There’s no harm since no one who is serious on either side is saying that Trump’s win is illegitimate (with the exception of Paul Krugman) and he should step down. He won. Period. And the only person Hillary Clinton has to blame for losing this election is herself, not fake news, misogyny, racism, sexism, or any other progressive drivel that seeks to avoid holding her accountable: she was an awful candidate and she deserved to lose.

That being said, Attorney General Loretta Lynch weighed in on the hacking allegations with Politico and found that there was no “technical interference” during the election, with Real Clear Politics noting that the integrity of our election system was not in danger [emphasis mine]:

LORETTA LYNCH: There's a number of things we do, some of which we talk about publicly, some that we don't talk about publicly, in terms of investigation and the responses that we have.
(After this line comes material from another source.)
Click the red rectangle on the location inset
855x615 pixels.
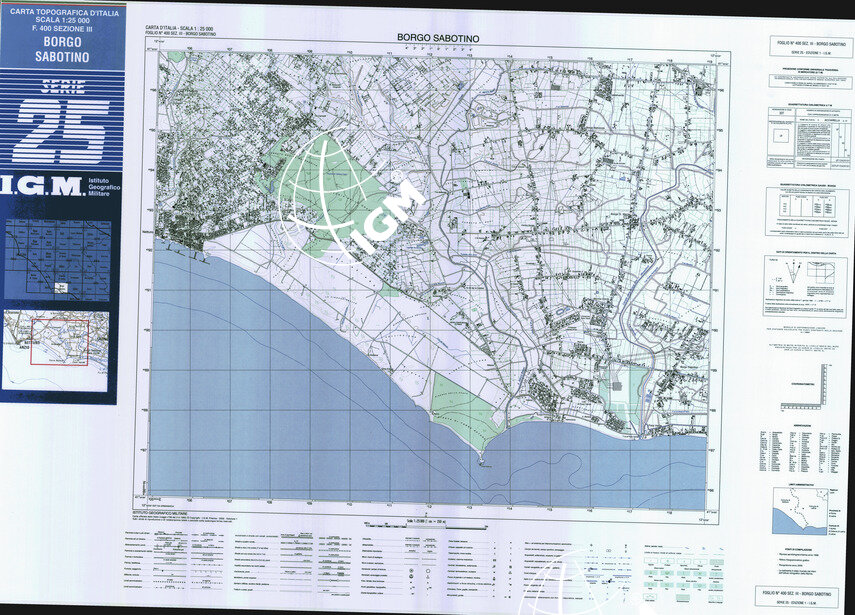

This was a grave concern to us, so we began in the summer to look at what we could say publicly about this issue, and that is why you saw the intelligence community release its report in October, before the election. Letting the American people know that the intelligence community had determined that Russia was behind the hacks [of the DNC] itself. The investigation is ongoing, certainly the review is continuing. We rarely do that kind of public attribution, but it was important in that instance because the election effects everyone.

It is not a matter of the results, it is peoples' faith in the integrity of the system. At the same time, the Department of Homeland Security was involved in reaching out to every state to make sure that they had access to every resource they needed to protect the state electoral system as well.

Fortunately we didn’t see the sort of technical interference that I know people had concerns about, also, in terms of voting machines and the like. But a lot of education and training went on about that, and a significant number of states did reach out to DHS and talk to them about these issues.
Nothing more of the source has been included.